Q: Is there widespread media bias against Christianity? Against evangelicals such as Brit Hume and Sarah Palin? Against public figures who speak openly and directly about their faith? Against people who believe as you do?
There is no media bias against Christianity. If it appears to some people that there is, it is probably because after decades of hyper-diplomacy and a generally accepted mutual understanding that religion was not to be criticized, we have finally begun breaking through that taboo and are beginning to see candid discussions of the varieties of religious folly in American life. Activities that would be condemned by all if they were not cloaked in the protective mantle of religion are beginning to be subjected to proper scrutiny.
There is still a lot to accomplish however. We need to change the prevailing assumptions in the same way that public opinion has been reversed on drunk driving. When I was young, drunk drivers tended to be excused because, after all, they were drunk! Today, happily, we hold them doubly culpable for any misdeeds they commit while under the influence.
I look forward to the day when violence done under the influence of religious passion is considered more dishonorable, more shameful, than crimes of avarice, and is punished accordingly, and religious leaders who incite such acts are regarded with the same contempt that we reserve for bartenders who send dangerously disabled people out onto the highways.
I also look forward to the day when pastors who abuse the authority of their pulpits by misinforming their congregations about science, about public health, about global warming, about evolution must answer to the charge of dishonesty. Telling pious lies to trusting children is a form of abuse, plain and simple. If quacks and bunko artists can be convicted of fraud for selling worthless cures, why not clergy for making their living off unsupported claims of miracle cures and the efficacy of prayer?
The double standard that exempts religious activities from almost all standards of accountability should be dismantled once and for all. I don't see bankers or stockbrokers wringing their hands because the media is biased against them; they know that their recent activities have earned them an unwanted place in the spotlight of public attention and criticism, and they get no free pass, especially given their power. Religious leaders and apologists should accept that since their institutions are so influential in American life, we have the right to hold their every move up to the light. If they detect that the media are giving them a harder time today than in the past, that is because the bias that protected religion from scrutiny is beginning to dissolve. High time.
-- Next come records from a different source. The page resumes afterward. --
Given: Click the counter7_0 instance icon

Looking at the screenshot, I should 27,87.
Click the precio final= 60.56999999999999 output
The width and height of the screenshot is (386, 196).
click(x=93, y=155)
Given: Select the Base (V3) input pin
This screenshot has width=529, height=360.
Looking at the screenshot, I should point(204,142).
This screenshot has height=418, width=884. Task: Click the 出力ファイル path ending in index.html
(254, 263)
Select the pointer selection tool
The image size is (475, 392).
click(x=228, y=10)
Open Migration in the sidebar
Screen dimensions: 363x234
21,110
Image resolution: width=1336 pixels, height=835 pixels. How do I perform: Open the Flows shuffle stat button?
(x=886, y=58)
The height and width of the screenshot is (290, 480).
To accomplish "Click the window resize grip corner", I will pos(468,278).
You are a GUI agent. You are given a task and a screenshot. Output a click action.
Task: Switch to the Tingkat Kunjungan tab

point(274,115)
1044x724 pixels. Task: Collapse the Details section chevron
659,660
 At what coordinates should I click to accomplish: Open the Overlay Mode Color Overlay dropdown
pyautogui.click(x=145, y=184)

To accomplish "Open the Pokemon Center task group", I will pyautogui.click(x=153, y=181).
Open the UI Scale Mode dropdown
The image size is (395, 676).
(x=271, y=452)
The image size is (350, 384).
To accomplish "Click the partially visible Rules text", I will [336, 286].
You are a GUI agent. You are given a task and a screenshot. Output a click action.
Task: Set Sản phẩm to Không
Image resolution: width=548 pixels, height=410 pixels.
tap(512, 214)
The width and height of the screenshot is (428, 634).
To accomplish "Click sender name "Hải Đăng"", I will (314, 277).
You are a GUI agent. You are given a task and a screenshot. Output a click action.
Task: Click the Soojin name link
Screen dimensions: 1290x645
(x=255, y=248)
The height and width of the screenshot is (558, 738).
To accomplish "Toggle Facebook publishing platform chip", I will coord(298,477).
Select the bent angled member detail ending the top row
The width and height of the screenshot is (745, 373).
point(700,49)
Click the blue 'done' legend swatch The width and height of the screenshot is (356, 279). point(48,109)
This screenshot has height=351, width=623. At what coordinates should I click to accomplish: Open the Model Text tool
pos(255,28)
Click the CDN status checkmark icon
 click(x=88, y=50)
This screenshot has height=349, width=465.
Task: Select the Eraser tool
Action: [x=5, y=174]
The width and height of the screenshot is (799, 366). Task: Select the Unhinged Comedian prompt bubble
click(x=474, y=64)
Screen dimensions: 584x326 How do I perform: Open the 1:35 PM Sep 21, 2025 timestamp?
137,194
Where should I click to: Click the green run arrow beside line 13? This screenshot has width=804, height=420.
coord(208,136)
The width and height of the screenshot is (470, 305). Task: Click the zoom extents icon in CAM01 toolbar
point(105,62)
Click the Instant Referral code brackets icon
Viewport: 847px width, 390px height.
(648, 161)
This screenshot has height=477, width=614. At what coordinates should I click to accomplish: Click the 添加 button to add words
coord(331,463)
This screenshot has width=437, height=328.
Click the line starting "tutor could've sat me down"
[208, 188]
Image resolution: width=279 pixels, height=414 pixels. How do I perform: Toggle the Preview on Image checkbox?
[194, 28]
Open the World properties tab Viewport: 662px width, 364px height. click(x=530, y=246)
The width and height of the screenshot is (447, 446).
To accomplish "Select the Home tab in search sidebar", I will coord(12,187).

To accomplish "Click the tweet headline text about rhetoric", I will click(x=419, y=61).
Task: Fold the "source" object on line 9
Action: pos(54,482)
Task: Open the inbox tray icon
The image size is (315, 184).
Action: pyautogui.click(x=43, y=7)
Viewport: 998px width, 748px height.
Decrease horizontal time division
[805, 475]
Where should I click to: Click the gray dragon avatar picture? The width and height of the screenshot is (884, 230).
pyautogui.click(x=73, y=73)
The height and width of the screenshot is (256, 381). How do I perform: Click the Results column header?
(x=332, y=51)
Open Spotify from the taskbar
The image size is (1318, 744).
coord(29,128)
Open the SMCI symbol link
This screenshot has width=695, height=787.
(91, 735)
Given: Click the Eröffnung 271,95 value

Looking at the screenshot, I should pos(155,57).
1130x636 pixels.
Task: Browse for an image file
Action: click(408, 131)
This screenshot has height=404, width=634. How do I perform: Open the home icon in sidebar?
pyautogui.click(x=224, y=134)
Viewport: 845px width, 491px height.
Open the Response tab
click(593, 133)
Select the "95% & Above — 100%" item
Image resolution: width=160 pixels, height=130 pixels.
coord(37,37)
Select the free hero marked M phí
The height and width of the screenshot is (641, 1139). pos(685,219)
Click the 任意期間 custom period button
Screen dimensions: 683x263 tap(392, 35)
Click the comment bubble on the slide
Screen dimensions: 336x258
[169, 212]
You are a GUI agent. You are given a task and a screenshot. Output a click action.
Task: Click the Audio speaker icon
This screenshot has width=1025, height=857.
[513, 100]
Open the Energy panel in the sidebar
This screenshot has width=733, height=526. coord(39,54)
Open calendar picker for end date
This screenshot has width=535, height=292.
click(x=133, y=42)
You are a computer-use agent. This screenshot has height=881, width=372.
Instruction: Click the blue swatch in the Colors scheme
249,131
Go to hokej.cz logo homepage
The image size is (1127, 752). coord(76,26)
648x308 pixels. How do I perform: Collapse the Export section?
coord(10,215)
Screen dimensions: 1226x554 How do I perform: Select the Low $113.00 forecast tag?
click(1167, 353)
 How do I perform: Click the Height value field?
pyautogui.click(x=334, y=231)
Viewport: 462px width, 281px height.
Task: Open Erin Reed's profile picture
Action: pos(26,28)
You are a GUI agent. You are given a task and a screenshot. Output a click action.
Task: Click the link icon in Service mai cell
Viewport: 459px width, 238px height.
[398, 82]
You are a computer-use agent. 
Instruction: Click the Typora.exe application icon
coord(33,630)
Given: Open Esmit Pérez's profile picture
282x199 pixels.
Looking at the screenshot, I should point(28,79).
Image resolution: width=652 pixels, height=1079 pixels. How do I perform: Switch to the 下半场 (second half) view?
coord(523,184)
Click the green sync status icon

By Daniel C. Dennett | January 12, 2010
Dennett is the Austin B. Fletcher Professor of Philosophy and Co-Director of the Center for Cognitive Studies at Tufts University. His most recent book was Breaking the Spell: Religion as a Natural Phenomenon.
A few notes:
My first reaction is to disagree with Daniel Dennett. I think there is a definite bias towards religion in this society, which carries over into the media.
For example, watch a football game with the crybaby Tim Tebow playing. They never fail to mention how pious he is and how his parents are ministers, or some other such dreck. What the hell does that have to do with him throwing the ball down the field? Nothing. But the commentators (and whoever decides on such content) feel the need to share a heartwarming story. It's biased. I've never once heard them mention godlessness in a sport, only how religious sports people are. It's nauseating. Like that makes them better people. Watch their behavior and you'll see they are no better than anyone else, or often they can be worse.
I agree with Mr. Dennett. It's about damned time that we hold religious people and institutions accountable when they lie and cause hurt, either directly or indirectly through propaganda and hate-mongering.
I think indoctrinating children with religion and lies is harmful and often abusive. I have no idea how we can even tackle this though.
We also need to work harder on stopping quacks and pseudoscience proponents like Oprah, Jenny McCarthy and anyone else who lies to the public to promote their own agenda. We do so little to stop this sort of harm. So much more needs to be done to hold people who lie for a living accountable. Of course, this includes the religious, including the pope who is just as human as the rest of us, and whose lies are deadly to people in Africa and around the world.
Unfortunately it's true that religious institutions and many religious leaders are powerful in America and around the world. Why should they be given carte blanche to do whatever they like, even if it is to molest children, or to spread hate, fear and lies, all while not paying taxes?
I wonder how much we really do scrutinize religion, the religious and their institutions, though. Not nearly enough, I'm afraid. But at least we're getting somewhere. Now, let's make them pay taxes. If they can bilk people of their hard earned savings while lying to them and using their pulpit for political agendas, shouldn't they have to pay taxes too?